練習問題:
下にある水の本の要約から、「著者 竹内孝仁(たけうち たかひと)氏の本の要約です。要約をさっと動画で見たい方はこちら、約9分です。」で始まり「本書の要点は4つです。」で終わる部分を、一字も変えずにそのまま繰り返して書いてください。

水に関する本の要約

水をたくさん飲めば、ボケは寄りつかない(竹内孝仁氏)要約

水をたくさん飲めば、ボケは寄りつかない 水に関する本の要約

今回は「水をたくさん飲めば、ボケは寄りつかない」

著者 竹内孝仁(たけうち たかひと)氏の本の要約です。要約をさっと動画で見たい方はこちら、約9分です。

文章で読みたい方は、こちら。目次でお好きなところからお読みいただけます。

「水をたくさん飲めば、ボケは寄りつかない」 著者 竹内孝仁氏

「水を飲まないと血液がドロドロになって、動脈硬化が起こりやすい」といった健康情報を耳にしたことはありませんか。実は、認知症の原因にも水不足が関わっていました。筆者は、65歳を超えた高齢者に「一日1500ccの水を飲みなさい」と指導してきました。というのも、水不足が深刻になると、意識があいまいになったり、便通が悪くなったりと体の不調が生じるからです。人間の体内水分量は、子どもで75%、成人で60%、高齢者で50%と年々下がっていきます。水不足を解消し、十分な栄養と適度な運動を取り入れた生活を送れば、認知症患者の大半は完治が可能となります。今回は、筆者が示すこの考え方『水、メシ、クソ、運動、4つのケア』について詳しく見ていきましょう。

本書の要点は4つです。
1.認知症ってどういう病気?
2.水を飲むと症状が回復する仕組みを知ろう
3.運動も認知症を治す重要な手段
4.日本の介護実態

認知症ってどういう病気?

データ内容:

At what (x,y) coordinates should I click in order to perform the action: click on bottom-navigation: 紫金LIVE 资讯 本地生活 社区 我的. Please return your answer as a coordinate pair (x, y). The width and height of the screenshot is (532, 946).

解答例:
著者 竹内孝仁(たけうち たかひと)氏の本の要約です。要約をさっと動画で見たい方はこちら、約9分です。

文章で読みたい方は、こちら。目次でお好きなところからお読みいただけます。

「水をたくさん飲めば、ボケは寄りつかない」 著者 竹内孝仁氏

「水を飲まないと血液がドロドロになって、動脈硬化が起こりやすい」といった健康情報を耳にしたことはありませんか。実は、認知症の原因にも水不足が関わっていました。筆者は、65歳を超えた高齢者に「一日1500ccの水を飲みなさい」と指導してきました。というのも、水不足が深刻になると、意識があいまいになったり、便通が悪くなったりと体の不調が生じるからです。人間の体内水分量は、子どもで75%、成人で60%、高齢者で50%と年々下がっていきます。水不足を解消し、十分な栄養と適度な運動を取り入れた生活を送れば、認知症患者の大半は完治が可能となります。今回は、筆者が示すこの考え方『水、メシ、クソ、運動、4つのケア』について詳しく見ていきましょう。

本書の要点は4つです。